Training for me has been like Ozkar said, repetition and consistency, and I would add, thousands of miles of walks. Every walk is a training opportunity and I use them as such.

Hard-core field trialers are a group of tough folk that love the Vizsla as a Hunting Dog; not as a pet. 

Dmak, I didn't grow up hunting in the rural South but have grown to enjoy hunting behind Bailey over the last three years. Your adventures are interesting. Your abilities and the desire to acquire your own food, by your own efforts, is becoming a lost trait in what they are calling the "Post Modern World." If things get tough, and we both know they will, I'll want folks like you around.

http://redbirddog.blogspot.com/2012/07/independence-day-2012.html

Training has to have a purpose. The more challenging the purpose, the more you put into getting the best results. Congratulations on your achievements from a rookie who is just learning.

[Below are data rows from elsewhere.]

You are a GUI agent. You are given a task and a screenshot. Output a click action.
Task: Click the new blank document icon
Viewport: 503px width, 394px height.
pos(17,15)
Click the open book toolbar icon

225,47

Happy trails. Bailey should run today in the Vizsla National Gun Dog Championships. He is not a pet.

RBD


----------



## Vida (Dec 26, 2011)

Rbd in Uk the v is an HPR gun dog for ( mainly) driven birds.
I know a guy who stalks deer with his whv but generally gun dog here does not mean hunting hound.
I know there are purists re the Hungarian pointer,no bad thing,but honestly to suggest my 'pets' could not HPR is a mistake


----------



## datacan (May 15, 2011)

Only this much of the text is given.